Growth and sexual retardation in a boy with celiac disease
Author(s) -
Любовь Борисовна Бржезинская,
Oleg Latyshev,
Любовь Николаевна Самсонова,
Гоар Феликсовна Окминян,
Elena Kiseleva,
Э. П. Касаткина,
М. И. Пыков
Publication year - 2017
Publication title -
problemy èndokrinologii
Language(s) - English
Resource type - Journals
SCImago Journal Rank - 0.124
H-Index - 5
eISSN - 2308-1430
pISSN - 0375-9660
DOI - 10.14341/probl2017632103-105
Subject(s) - medicine , endocrinology , libido , irritability , testosterone (patch) , delayed puberty , sexual function , hormone , menopause
Growth and sexual retardation in boys can be caused by both endocrine and somatogenic causes. One of the somatogenic causes of growth and puberty retardation is celiac disease that is a genetic disorder of the small intestine, which is associated with deficiency of enzymes breaking down the gluten peptide. The clinical picture of celiac disease may be dominated by gastrointestinal manifestations (diarrhea, recurrent abdominal pain, nausea, constipation, appetite disorders) and nonspecific symptoms (irritability, apathy, physical and sexual retardation, impaired reproductive function, anemia, etc.). We present a case of late diagnosis of celiac disease in a 15-year-old boy with physical (height SDS, -4.1; bone age SDS, -8.2) and sexual (Tanner 1) retardation. The negative results of gonadoliberin (max LH, 2 mIU/mL) and chorionic gonadotropin (Δ-testosterone, 2,3 nmol/L) tests indicated the lack of activation of the hypothalamo-pituitary-gonadal system. However, inhibin B (29.9 pg/mL) and anti-Mullerian hormone (43.8 ng/mL) levels indicated preservation of the reserve capabilities of this system. During follow-up, after treatment with a gluten-free diet for 10 months, the patient demonstrated an improved growth rate (2.7 SDS), progression of the sexual development stage (Tanner 2), and positive results of diagnostic diphereline (max LH, 16.8 IU/mL) and chorionic gonadotropin (Δ-testosterone, 11.8 nmol/L) tests.

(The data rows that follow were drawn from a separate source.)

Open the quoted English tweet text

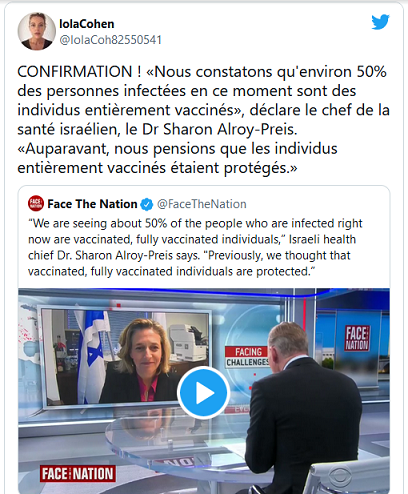click(195, 247)
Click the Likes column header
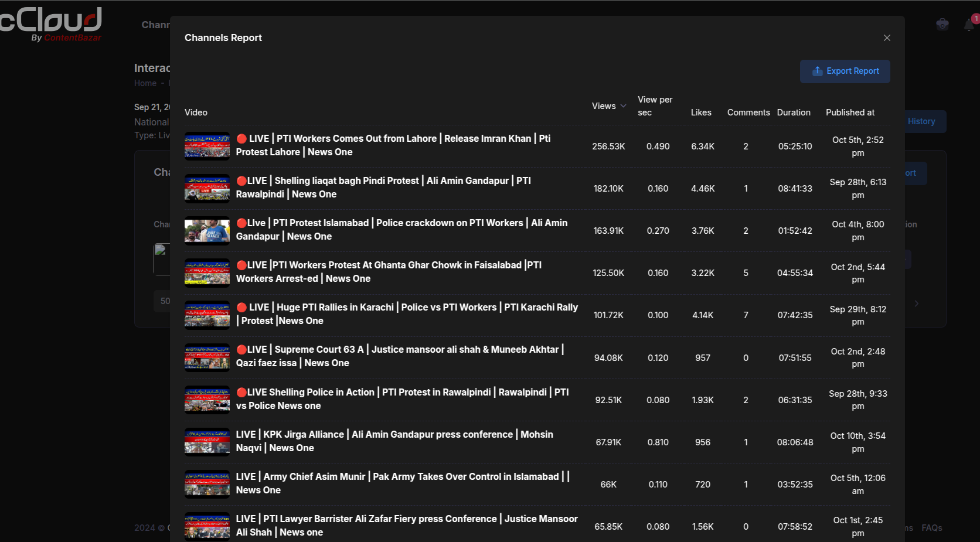 [x=701, y=113]
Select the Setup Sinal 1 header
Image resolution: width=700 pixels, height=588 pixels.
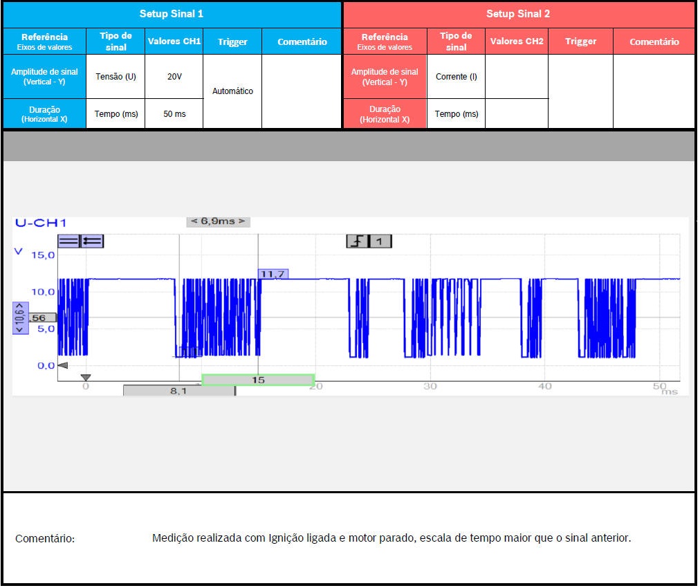(x=172, y=14)
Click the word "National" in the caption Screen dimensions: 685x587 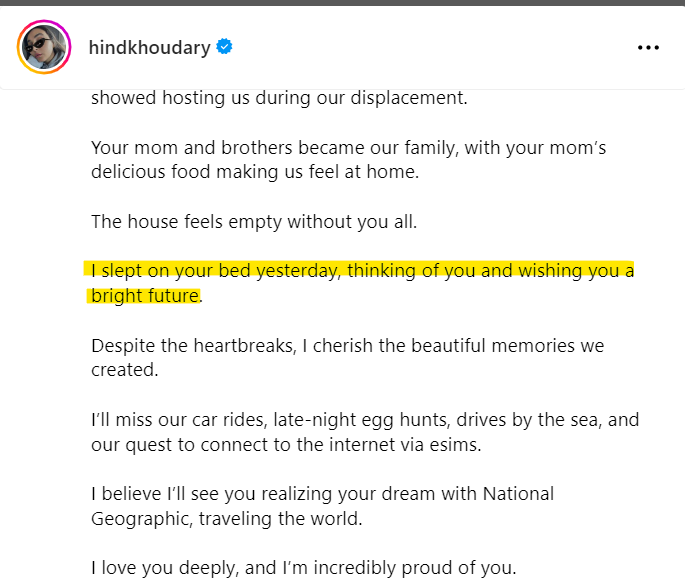[518, 494]
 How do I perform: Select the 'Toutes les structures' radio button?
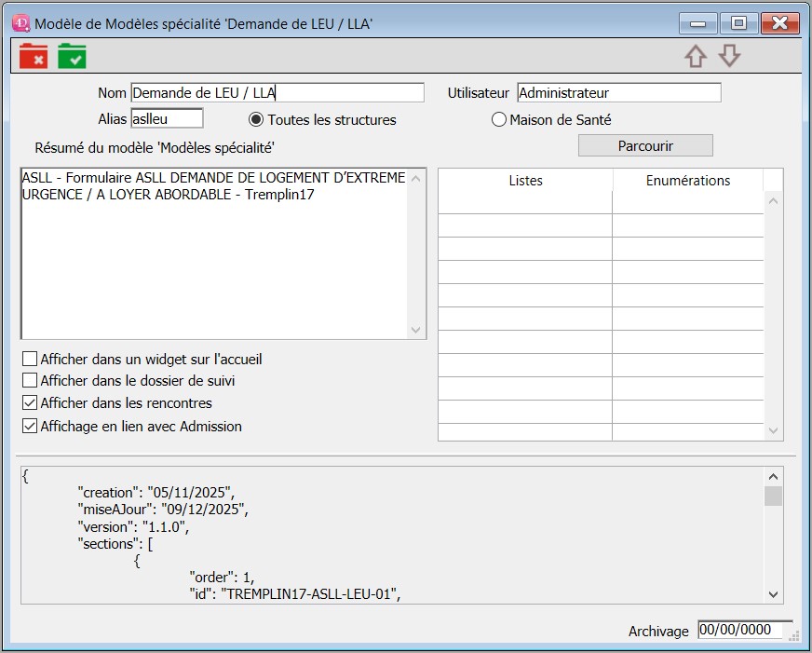click(256, 120)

This case demonstrates the need to exclude celiac disease in patients with growth and sexual retardation, especially when these pathologies are combined with protein-energy deficiency, gastrointestinal symptoms, and anemia, as well as the need to use additional indicators of the reproductive system condition in boys, e.g. inhibin B and anti-Mullerian hormone.